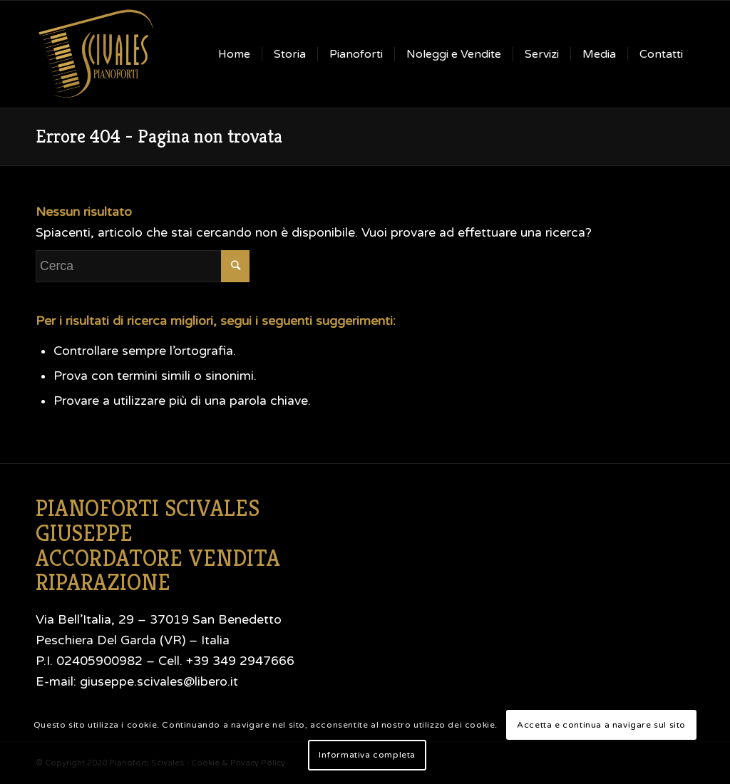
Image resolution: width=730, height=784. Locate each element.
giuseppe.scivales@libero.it (159, 681)
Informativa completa (367, 755)
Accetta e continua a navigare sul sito (601, 725)
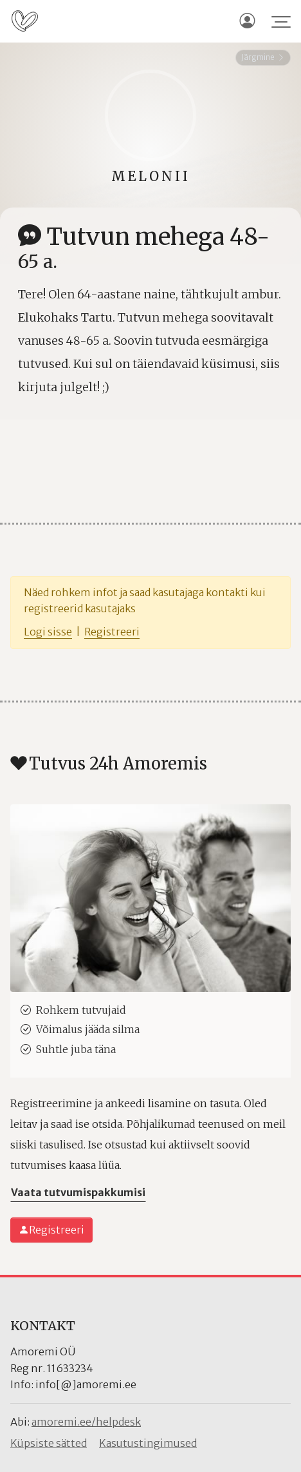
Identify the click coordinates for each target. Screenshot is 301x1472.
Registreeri (112, 631)
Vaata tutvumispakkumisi (78, 1192)
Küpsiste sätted (48, 1443)
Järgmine (263, 57)
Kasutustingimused (148, 1443)
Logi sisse (48, 631)
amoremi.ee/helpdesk (86, 1421)
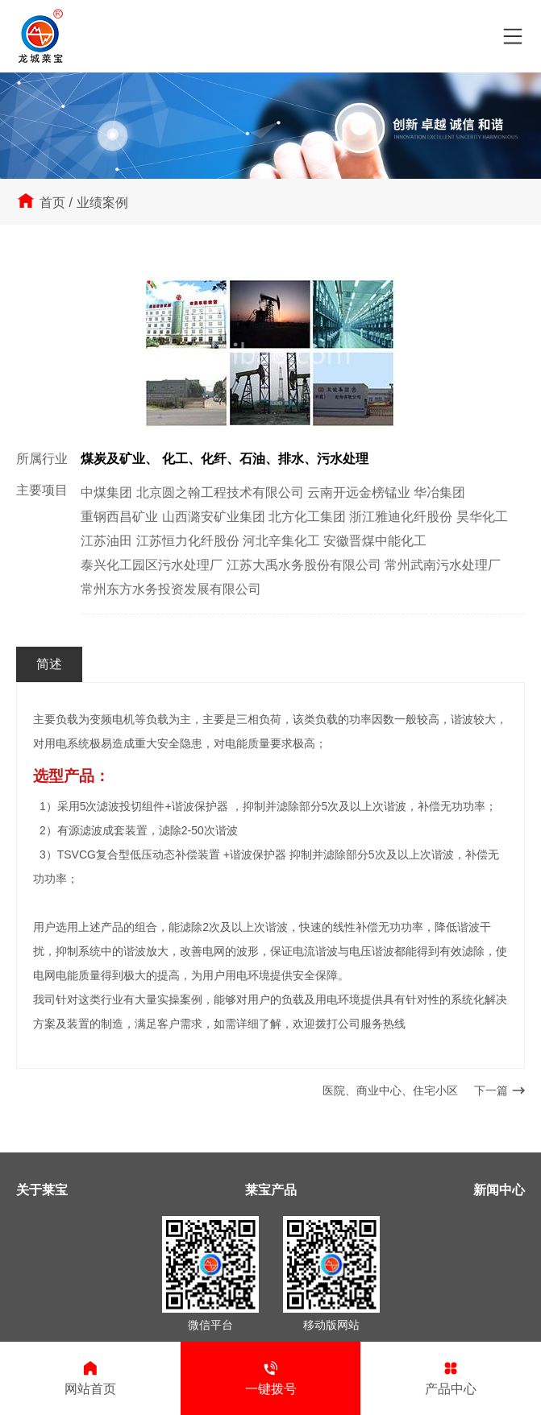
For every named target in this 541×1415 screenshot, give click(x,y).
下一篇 (499, 1090)
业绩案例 (102, 202)
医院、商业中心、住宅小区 (390, 1090)
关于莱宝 (42, 1190)
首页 (52, 202)
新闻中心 (499, 1190)
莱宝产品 (271, 1190)
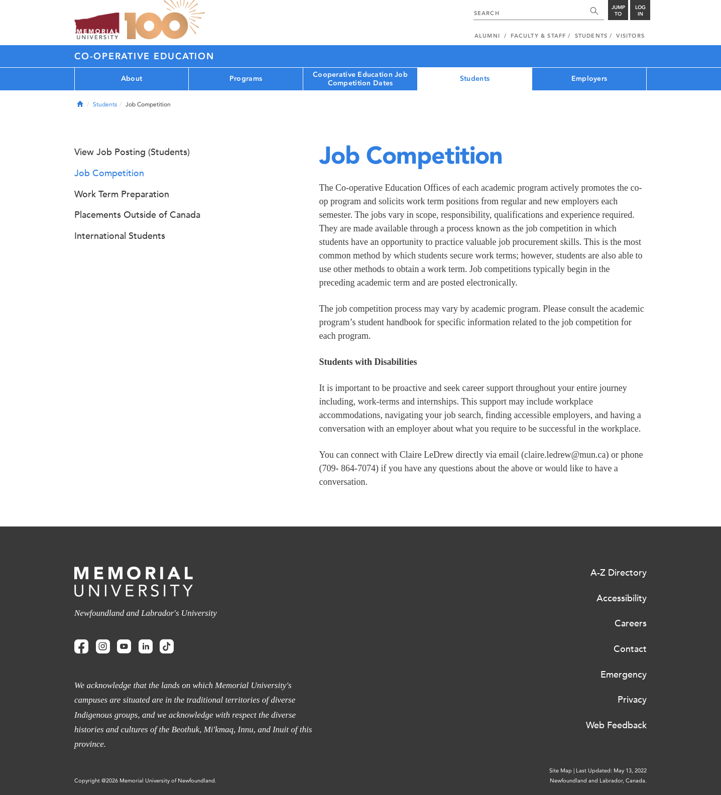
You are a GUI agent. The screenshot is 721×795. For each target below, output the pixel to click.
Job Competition (109, 173)
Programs (245, 78)
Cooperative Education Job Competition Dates (360, 78)
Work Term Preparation (121, 194)
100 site (164, 20)
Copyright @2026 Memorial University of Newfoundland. (145, 780)
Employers (589, 78)
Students (475, 78)
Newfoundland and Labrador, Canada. (598, 780)
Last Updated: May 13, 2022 (611, 770)
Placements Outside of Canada (137, 214)
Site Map (560, 770)
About (131, 78)
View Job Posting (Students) (132, 152)
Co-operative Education (144, 56)
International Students (119, 235)
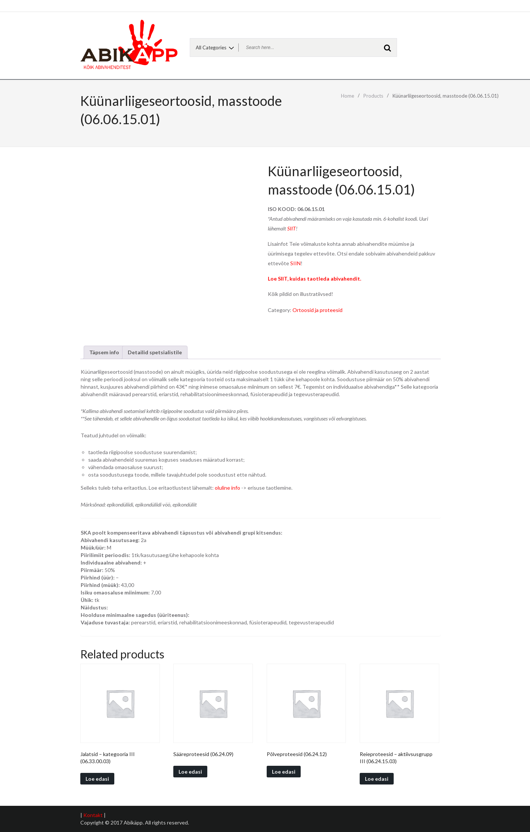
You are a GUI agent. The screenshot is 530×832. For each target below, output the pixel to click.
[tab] (104, 352)
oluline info (227, 487)
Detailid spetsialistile (155, 352)
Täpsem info (104, 352)
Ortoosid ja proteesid (317, 310)
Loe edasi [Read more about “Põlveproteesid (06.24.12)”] (283, 771)
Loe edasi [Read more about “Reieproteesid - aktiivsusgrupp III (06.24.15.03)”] (376, 779)
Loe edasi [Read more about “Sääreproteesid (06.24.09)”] (190, 771)
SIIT (291, 228)
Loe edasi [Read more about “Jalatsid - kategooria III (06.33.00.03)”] (97, 779)
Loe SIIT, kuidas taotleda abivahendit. (314, 278)
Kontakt (93, 815)
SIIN (295, 263)
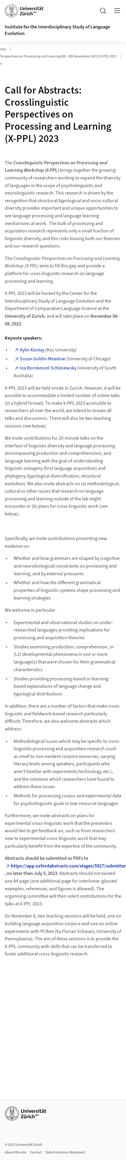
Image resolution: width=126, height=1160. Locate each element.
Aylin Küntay (32, 350)
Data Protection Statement (65, 1152)
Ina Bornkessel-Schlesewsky (48, 368)
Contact (36, 1152)
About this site (15, 1152)
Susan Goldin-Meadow (42, 359)
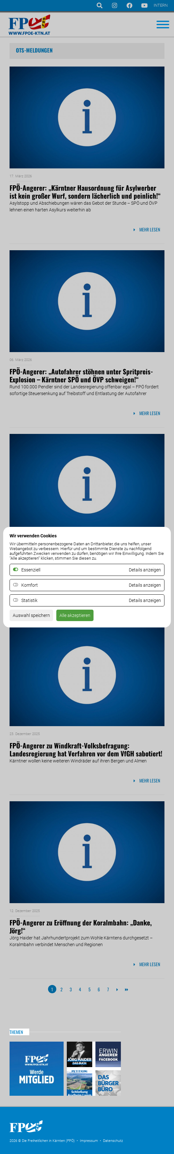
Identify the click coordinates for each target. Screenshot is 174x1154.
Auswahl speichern (31, 615)
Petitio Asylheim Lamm (80, 1082)
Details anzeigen (145, 585)
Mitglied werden (37, 1069)
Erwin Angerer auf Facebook (107, 1055)
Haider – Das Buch (80, 1055)
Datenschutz (113, 1141)
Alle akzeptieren (74, 615)
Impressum (89, 1141)
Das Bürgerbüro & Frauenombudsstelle (107, 1082)
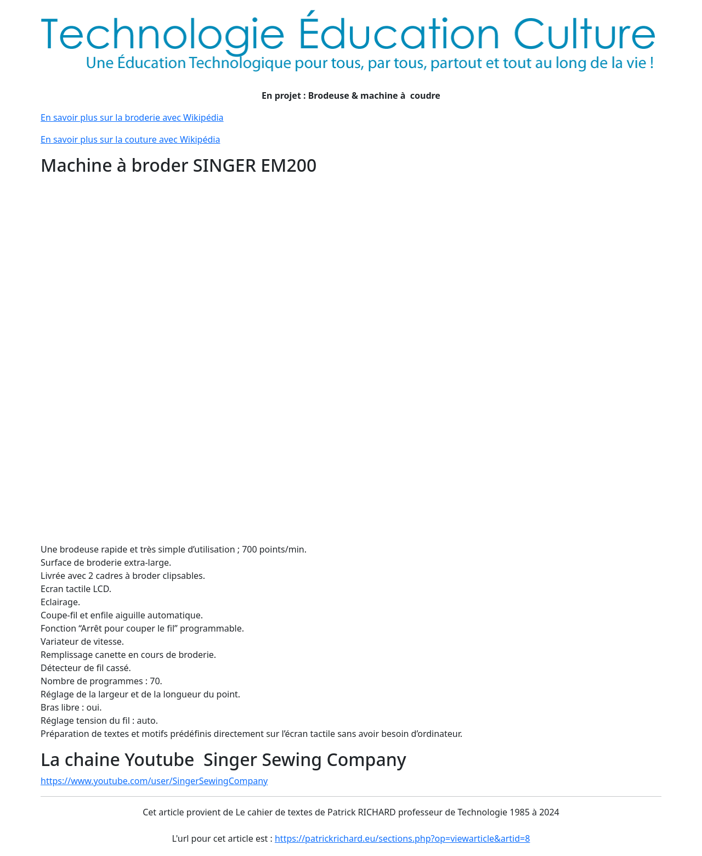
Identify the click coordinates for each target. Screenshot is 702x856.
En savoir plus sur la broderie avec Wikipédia (132, 117)
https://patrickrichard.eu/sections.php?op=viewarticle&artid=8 (402, 838)
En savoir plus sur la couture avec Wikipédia (130, 139)
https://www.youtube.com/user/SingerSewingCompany (154, 781)
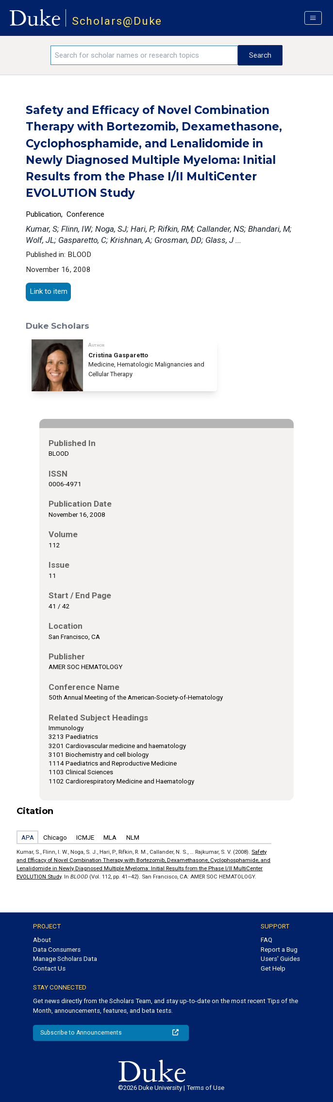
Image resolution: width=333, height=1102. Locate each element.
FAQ (266, 939)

## EXERCISE PROMPT
Reproduce all of the data above line for line without changing anything, but leave the pictures out.

## RESULT
Image resolution: width=730, height=784. Locate each element.
giuseppe.scivales@libero.it (159, 681)
Informativa completa (367, 755)
Accetta e continua a navigare sul sito (601, 725)
Identify the click coordinates for each target. Screenshot is 301x1472.
Registreeri (112, 631)
Vaata tutvumispakkumisi (78, 1192)
Küpsiste sätted (48, 1443)
Järgmine (263, 57)
Kasutustingimused (148, 1443)
Logi sisse (48, 631)
amoremi.ee/helpdesk (86, 1421)
For every named target in this 541×1415 screenshot, give click(x,y).
下一篇 (499, 1090)
业绩案例 (102, 202)
医院、商业中心、住宅小区 (390, 1090)
关于莱宝 (42, 1190)
首页 (52, 202)
新闻中心 (499, 1190)
莱宝产品 (271, 1190)
You are a GUI agent. The screenshot is 721×795. For each target below, output the pixel to click.
Job Competition (109, 173)
Programs (245, 78)
Cooperative Education Job Competition Dates (360, 78)
Work Term Preparation (121, 194)
100 site (164, 20)
Copyright @2026 Memorial University of Newfoundland. (145, 780)
Employers (589, 78)
Students (475, 78)
Newfoundland and Labrador, Canada. (598, 780)
Last Updated: May 13, 2022 (611, 770)
Placements Outside of Canada (137, 214)
Site Map (560, 770)
About (131, 78)
View Job Posting (Students) (132, 152)
Co-operative Education (144, 56)
International Students (119, 235)
You are a GUI agent. The screenshot is 530×832. For each target below, output the pixel to click.
[tab] (104, 352)
oluline info (227, 487)
Detailid spetsialistile (155, 352)
Täpsem info (104, 352)
Ortoosid ja proteesid (317, 310)
Loe edasi [Read more about “Põlveproteesid (06.24.12)”] (283, 771)
Loe edasi [Read more about “Reieproteesid - aktiivsusgrupp III (06.24.15.03)”] (376, 779)
Loe edasi [Read more about “Sääreproteesid (06.24.09)”] (190, 771)
SIIT (291, 228)
Loe edasi [Read more about “Jalatsid - kategooria III (06.33.00.03)”] (97, 779)
Loe SIIT, kuidas taotleda abivahendit. (314, 278)
Kontakt (93, 815)
SIIN (295, 263)
Image resolution: width=126, height=1160. Locate each element.
Aylin Küntay (32, 350)
Data Protection Statement (65, 1152)
Ina Bornkessel-Schlesewsky (48, 368)
Contact (36, 1152)
About this site (15, 1152)
Susan Goldin-Meadow (42, 359)
Identify the click coordinates for each target. Screenshot is 174x1154.
Auswahl speichern (31, 615)
Petitio Asylheim Lamm (80, 1082)
Details anzeigen (145, 585)
Mitglied werden (37, 1069)
Erwin Angerer auf Facebook (107, 1055)
Haider – Das Buch (80, 1055)
Datenschutz (113, 1141)
Alle akzeptieren (74, 615)
Impressum (89, 1141)
Das Bürgerbüro & Frauenombudsstelle (107, 1082)
Identify the click coordinates for each target. Screenshot is 702x856.
En savoir plus sur la broderie avec Wikipédia (132, 117)
https://patrickrichard.eu/sections.php?op=viewarticle&artid=8 (402, 838)
En savoir plus sur la couture avec Wikipédia (130, 139)
https://www.youtube.com/user/SingerSewingCompany (154, 781)
Image resolution: width=333, height=1102. Locate each element.
FAQ (266, 939)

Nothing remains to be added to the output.